PSU Bookstore Offers Odin Ink POD Program

Portland State University (PSU) recently teamed with Hewlett-Packard and the online self-publishing service Lulu to set up a print-on-demand machine called Odin Ink. OregonLive.com noted that the “sophisticated small roll press,” behind a counter on the upper floor of the university’s bookstore, will “give professors an affordable way to produce on-demand textbooks and frustrated authors a quick way to turn their novels into print.” Kenneth Brown, president and CEO of the bookstore, told OregonLive that production of textbooks on the machine would lower their costs since the bookstore will not have to pay shipping costs.

The publishing machine is being piloted at PSU at no cost to the bookstore, said Brown, who noted that the machine is also being tested at Arizona State University and the University of Kansas.

Brown noted that an English professor could use the machine to produce copies of Jane Austen’s Sense and Sensibility, which is available in the public domain, for less than it would cost to ship the book from a publisher. In addition, the professor could tailor the book to his class by adding questions, critical essays and study guides.

Roebling Point Bookstore Opens

Roebling Point Bookstore — part of Keen Communications, the Kentucky-based publisher of imprints Menasha Ridge Press, Wilderness Press, and Clerisy Press — opened its doors Wednesday, October 20.

The store, which is located at Keen Communications’ headquarters in Covington, will focus on regional interest titles and outdoor activities. Keen Communications’ president, Richard Hunt, plans to use customer feedback to develop the right inventory mix. “We’ll evolve our title and product mix to fit what they want,” Hunt said in a release.

In September, Hunt told BTW that bookselling and publishing are “more alike than different,” and by opening a bricks-and-mortar store, he hopes to become a part of the independent community. Roebling Point Bookstore will offer events for local authors, as well as hiking and writing groups.

“We can support the other local independent businesses by offering an additional draw to the area,” said Hunt.

Wednesday’s opening featured a discussion with Enquirer reporter John Erardi and his co-author Joel Luckhaupt about their book, The Wire-to-Wire Reds: Sweet Lou, Nasty Boys, and the Wild Run to a World Championship (Clerisy).

Year-Old Green Light Bookstore Receives Kudos From Village Voice

Brooklyn’s Greenlight Bookstore, which is celebrating its first anniversary this month, has been named Best New Bookstore by the Village Voice.

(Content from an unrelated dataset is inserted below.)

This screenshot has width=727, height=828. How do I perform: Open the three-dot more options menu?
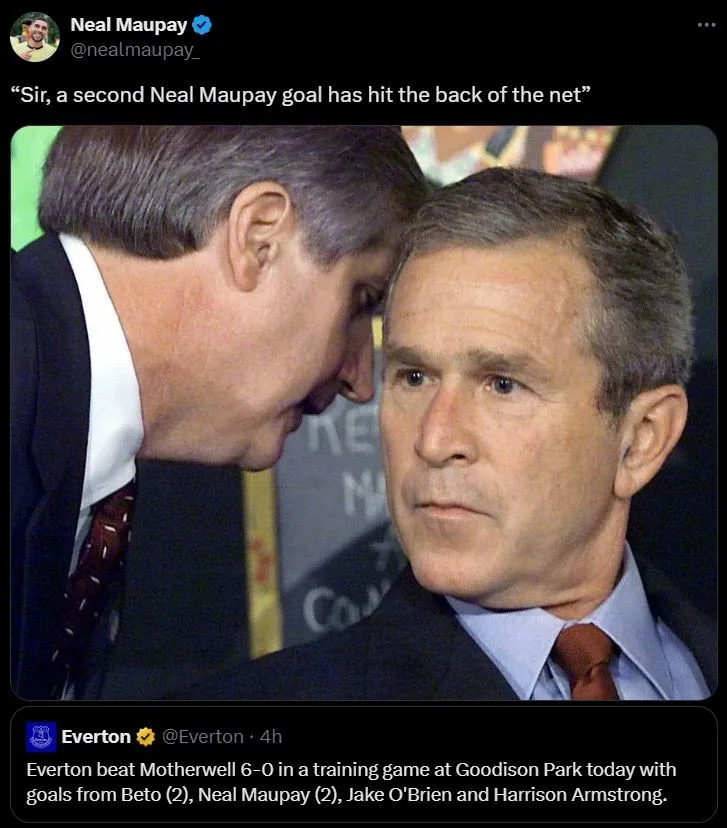click(706, 25)
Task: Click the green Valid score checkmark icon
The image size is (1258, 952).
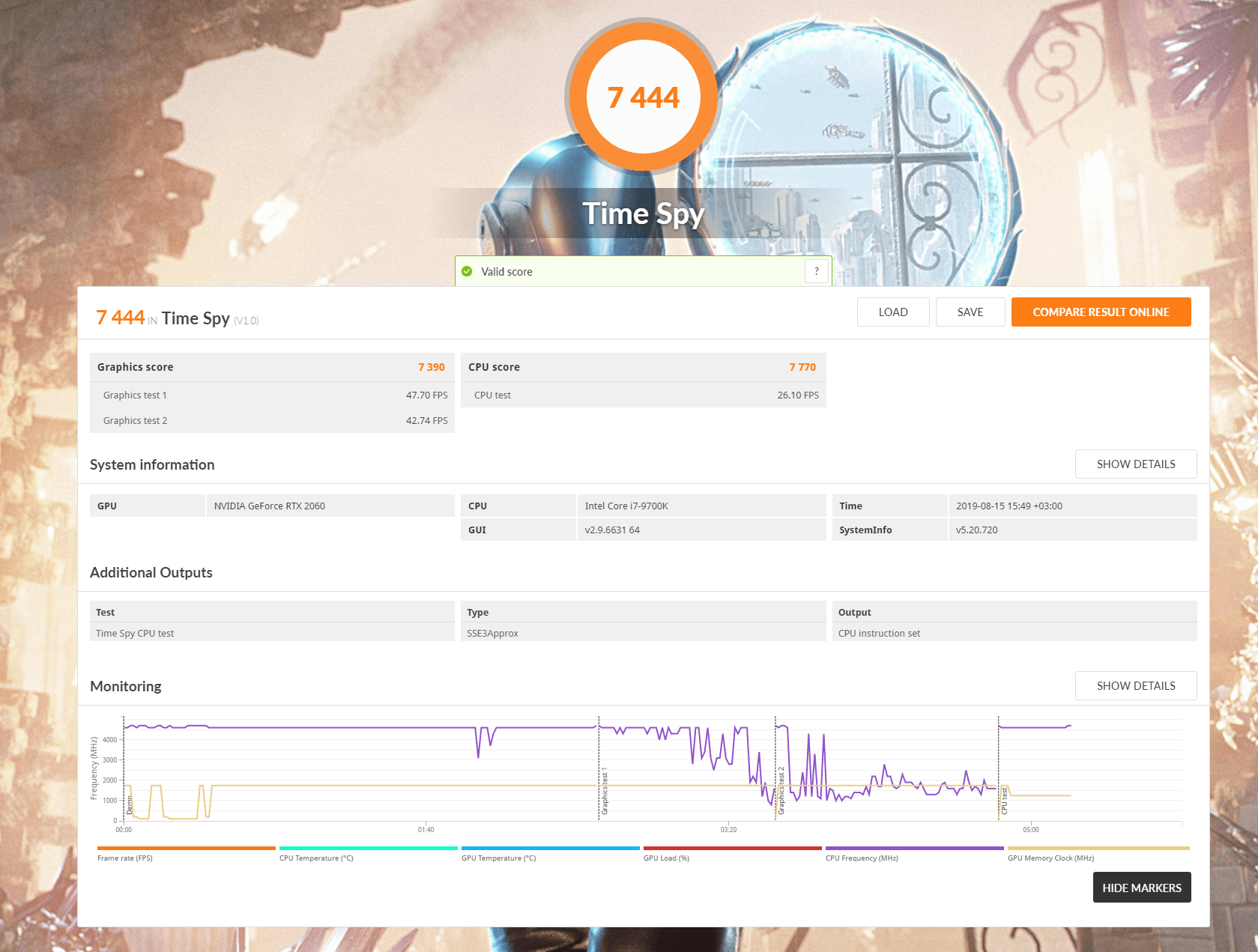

In its “Best of NYC 2010,” the Voice noted that store owners Jessica Stockton Bagnulo and Rebecca Fitting “don’t even try to compete with Amazon, instead supplying a selection of tasteful, literary reads that appeal to the relatively young and bookish neighborhood.” And, it noted, Greenlight’s “Brooklyn section offers a great selection from the borough’s flourishing literary scene, with many of the authors they highlight (Jonathan Lethem, Jonathan Safran Foer, Jhumpa Lahiri, Dave Isay) regularly reading in-store.”